What the task asks:
Search the material below for the word "Facebook". Copy every line where it is found.

Extracted data:
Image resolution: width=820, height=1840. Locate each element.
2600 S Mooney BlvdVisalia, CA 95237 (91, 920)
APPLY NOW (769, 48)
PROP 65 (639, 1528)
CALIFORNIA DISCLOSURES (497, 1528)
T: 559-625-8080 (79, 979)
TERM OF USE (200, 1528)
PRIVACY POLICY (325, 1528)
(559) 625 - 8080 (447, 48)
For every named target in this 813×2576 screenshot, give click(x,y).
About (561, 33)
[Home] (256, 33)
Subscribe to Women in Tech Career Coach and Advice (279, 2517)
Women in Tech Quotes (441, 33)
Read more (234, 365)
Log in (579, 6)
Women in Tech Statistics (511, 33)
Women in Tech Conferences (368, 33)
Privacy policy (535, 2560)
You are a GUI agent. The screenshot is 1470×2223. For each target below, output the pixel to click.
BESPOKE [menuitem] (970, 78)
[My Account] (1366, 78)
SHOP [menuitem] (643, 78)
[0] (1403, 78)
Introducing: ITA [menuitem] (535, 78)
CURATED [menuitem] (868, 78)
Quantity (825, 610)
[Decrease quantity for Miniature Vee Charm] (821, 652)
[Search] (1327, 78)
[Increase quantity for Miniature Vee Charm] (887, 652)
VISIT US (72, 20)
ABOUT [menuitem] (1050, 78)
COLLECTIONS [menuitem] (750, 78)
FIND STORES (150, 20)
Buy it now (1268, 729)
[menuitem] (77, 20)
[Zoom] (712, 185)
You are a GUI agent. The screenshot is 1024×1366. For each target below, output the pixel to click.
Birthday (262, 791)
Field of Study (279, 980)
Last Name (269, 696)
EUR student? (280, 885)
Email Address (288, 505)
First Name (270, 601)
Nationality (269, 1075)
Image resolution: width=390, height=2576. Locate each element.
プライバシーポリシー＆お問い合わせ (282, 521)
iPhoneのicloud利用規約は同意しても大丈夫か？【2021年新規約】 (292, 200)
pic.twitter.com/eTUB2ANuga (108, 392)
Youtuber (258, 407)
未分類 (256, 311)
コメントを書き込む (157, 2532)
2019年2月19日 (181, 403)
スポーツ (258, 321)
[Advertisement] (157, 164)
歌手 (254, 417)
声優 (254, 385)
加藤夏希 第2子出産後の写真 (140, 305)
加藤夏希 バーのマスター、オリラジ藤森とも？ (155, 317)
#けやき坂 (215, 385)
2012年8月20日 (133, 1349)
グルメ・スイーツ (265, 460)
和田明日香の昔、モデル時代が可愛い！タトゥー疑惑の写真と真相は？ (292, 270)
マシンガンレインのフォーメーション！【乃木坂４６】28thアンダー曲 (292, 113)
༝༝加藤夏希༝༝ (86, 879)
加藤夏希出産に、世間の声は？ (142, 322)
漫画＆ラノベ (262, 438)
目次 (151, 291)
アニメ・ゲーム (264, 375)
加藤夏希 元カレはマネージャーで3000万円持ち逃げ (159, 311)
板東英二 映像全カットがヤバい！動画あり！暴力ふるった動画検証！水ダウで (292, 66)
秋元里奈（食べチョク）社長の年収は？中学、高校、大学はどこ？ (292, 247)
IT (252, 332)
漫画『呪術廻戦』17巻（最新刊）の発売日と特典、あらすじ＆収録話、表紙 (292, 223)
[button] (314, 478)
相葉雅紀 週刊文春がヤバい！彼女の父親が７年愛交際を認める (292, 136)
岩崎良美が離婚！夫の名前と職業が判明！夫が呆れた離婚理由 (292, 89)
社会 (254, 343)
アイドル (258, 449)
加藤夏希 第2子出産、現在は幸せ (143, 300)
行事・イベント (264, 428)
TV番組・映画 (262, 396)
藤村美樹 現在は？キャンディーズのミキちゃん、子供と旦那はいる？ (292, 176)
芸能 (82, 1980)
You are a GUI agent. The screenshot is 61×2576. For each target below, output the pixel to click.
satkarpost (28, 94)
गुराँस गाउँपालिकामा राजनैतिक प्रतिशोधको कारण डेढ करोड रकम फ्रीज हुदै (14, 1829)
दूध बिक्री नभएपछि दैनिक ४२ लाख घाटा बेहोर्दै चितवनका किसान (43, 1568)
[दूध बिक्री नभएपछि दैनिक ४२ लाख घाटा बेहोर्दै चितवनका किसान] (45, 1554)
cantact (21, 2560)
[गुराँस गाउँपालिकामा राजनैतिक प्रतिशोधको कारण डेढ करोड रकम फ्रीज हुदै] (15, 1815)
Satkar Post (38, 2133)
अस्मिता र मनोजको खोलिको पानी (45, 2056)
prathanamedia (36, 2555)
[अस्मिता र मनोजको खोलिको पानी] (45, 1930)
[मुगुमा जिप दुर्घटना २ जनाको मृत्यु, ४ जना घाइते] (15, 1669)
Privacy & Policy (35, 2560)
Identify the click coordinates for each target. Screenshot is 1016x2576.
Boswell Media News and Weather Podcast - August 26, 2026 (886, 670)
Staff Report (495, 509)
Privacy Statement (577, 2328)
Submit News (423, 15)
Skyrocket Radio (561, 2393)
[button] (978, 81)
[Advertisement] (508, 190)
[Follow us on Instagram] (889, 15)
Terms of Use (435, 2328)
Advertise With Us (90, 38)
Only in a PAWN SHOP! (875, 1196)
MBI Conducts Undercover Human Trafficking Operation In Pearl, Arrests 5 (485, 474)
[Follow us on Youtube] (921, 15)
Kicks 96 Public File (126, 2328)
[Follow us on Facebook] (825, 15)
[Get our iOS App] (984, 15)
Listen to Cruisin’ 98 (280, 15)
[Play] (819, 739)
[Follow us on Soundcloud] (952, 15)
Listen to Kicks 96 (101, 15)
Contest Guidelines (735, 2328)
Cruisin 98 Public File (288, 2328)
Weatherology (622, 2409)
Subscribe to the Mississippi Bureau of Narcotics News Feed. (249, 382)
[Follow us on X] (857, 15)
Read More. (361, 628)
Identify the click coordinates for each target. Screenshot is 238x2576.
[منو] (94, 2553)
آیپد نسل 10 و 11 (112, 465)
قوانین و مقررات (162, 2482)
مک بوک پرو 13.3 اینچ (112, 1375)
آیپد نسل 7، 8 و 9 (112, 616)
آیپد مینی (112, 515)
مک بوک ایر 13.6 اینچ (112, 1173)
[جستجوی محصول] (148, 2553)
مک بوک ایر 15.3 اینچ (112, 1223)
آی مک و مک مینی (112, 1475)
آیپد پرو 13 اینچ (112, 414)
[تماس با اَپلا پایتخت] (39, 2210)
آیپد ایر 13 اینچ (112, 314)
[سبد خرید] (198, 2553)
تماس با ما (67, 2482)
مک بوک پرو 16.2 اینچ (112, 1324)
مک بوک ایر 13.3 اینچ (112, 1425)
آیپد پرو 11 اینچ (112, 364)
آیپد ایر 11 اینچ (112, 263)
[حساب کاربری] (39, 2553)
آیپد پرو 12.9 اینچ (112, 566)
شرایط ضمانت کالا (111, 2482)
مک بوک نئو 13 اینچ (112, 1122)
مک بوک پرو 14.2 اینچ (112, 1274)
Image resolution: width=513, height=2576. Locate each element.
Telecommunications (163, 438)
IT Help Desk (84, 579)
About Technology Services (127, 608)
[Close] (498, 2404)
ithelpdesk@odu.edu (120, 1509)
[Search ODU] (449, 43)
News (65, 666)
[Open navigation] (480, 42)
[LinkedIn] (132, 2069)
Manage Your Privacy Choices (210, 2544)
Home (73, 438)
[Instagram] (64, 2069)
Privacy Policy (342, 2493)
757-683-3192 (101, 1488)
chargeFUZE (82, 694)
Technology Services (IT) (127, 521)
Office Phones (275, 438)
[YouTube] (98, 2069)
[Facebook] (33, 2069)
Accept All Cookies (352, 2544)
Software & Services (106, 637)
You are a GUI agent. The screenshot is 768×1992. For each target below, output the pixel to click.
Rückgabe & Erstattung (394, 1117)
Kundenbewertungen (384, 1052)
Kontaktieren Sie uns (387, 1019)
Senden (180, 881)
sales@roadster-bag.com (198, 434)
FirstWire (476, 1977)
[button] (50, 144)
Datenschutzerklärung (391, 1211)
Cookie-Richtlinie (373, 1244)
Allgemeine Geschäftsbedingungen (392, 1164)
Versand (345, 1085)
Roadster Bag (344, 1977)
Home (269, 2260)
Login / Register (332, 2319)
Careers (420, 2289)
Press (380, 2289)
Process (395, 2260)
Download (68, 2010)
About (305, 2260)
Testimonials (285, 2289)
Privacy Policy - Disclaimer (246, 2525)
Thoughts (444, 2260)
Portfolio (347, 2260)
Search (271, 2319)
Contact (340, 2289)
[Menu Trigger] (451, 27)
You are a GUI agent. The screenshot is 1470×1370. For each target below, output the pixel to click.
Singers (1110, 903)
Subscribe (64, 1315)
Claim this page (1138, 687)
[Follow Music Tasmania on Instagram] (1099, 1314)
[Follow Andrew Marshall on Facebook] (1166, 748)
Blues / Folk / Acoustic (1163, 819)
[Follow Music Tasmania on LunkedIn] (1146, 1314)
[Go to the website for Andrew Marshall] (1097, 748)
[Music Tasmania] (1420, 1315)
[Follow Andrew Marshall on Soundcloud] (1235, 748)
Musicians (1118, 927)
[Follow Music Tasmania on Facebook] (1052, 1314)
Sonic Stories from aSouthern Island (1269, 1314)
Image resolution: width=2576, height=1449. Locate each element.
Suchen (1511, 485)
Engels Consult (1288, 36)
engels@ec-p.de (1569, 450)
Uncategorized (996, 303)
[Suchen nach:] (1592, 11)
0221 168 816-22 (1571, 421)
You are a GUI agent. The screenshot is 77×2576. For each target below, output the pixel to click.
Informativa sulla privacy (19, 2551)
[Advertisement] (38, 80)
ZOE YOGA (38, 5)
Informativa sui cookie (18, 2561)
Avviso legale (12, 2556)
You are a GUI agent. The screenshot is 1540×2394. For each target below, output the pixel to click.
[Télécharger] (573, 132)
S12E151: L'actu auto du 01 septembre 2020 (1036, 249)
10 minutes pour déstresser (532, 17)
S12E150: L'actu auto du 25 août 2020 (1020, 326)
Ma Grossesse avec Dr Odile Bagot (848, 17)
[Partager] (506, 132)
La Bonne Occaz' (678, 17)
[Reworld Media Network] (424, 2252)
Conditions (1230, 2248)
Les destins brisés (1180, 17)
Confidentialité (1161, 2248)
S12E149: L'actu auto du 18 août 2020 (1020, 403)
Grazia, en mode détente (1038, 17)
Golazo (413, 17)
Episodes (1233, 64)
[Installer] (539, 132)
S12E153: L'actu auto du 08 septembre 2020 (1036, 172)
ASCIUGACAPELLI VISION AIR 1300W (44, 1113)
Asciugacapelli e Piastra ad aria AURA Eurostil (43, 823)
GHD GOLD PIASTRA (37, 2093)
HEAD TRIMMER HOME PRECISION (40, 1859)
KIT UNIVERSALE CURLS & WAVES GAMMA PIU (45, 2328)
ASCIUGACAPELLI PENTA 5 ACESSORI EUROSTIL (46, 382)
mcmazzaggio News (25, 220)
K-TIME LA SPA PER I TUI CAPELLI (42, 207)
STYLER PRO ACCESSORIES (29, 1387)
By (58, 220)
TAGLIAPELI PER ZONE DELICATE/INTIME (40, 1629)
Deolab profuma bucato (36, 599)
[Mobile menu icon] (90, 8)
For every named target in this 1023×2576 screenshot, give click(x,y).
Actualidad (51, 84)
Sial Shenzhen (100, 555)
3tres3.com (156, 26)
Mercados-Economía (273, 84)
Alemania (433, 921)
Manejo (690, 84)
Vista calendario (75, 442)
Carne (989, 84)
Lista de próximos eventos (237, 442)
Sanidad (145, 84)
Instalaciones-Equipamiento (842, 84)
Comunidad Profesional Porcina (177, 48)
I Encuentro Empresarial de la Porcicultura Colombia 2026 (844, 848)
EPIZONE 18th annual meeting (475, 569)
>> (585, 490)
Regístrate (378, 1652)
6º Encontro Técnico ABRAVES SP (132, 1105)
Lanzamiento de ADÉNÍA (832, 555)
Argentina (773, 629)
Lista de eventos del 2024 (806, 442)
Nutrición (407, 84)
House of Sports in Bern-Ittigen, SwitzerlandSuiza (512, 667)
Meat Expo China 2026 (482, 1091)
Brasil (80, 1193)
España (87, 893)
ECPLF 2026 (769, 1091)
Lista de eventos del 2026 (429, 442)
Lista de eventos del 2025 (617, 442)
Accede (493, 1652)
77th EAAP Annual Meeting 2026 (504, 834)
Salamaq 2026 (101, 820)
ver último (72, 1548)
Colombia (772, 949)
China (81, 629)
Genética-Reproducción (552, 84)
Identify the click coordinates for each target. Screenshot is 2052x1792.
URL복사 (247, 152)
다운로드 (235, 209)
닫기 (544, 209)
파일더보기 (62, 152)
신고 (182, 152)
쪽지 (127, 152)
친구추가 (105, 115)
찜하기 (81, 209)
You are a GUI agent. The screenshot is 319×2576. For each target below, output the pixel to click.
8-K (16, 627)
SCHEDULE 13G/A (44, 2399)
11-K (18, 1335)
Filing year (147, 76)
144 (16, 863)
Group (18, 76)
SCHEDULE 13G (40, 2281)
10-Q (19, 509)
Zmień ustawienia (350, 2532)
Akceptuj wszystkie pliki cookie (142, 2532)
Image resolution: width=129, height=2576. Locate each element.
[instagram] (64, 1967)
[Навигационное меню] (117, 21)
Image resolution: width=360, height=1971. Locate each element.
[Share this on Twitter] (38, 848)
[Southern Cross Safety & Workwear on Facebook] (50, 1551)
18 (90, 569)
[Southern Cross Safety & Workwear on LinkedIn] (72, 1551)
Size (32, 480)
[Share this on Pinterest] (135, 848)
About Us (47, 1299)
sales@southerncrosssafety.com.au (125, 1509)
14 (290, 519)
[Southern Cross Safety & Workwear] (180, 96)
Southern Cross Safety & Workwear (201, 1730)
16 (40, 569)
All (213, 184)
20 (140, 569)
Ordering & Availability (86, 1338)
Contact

Result of the task:
[Follow us on Facebook] (825, 15)
[Facebook] (33, 2069)
[Follow Andrew Marshall on Facebook] (1166, 748)
[Follow Music Tasmania on Facebook] (1052, 1314)
[Southern Cross Safety & Workwear on Facebook] (50, 1551)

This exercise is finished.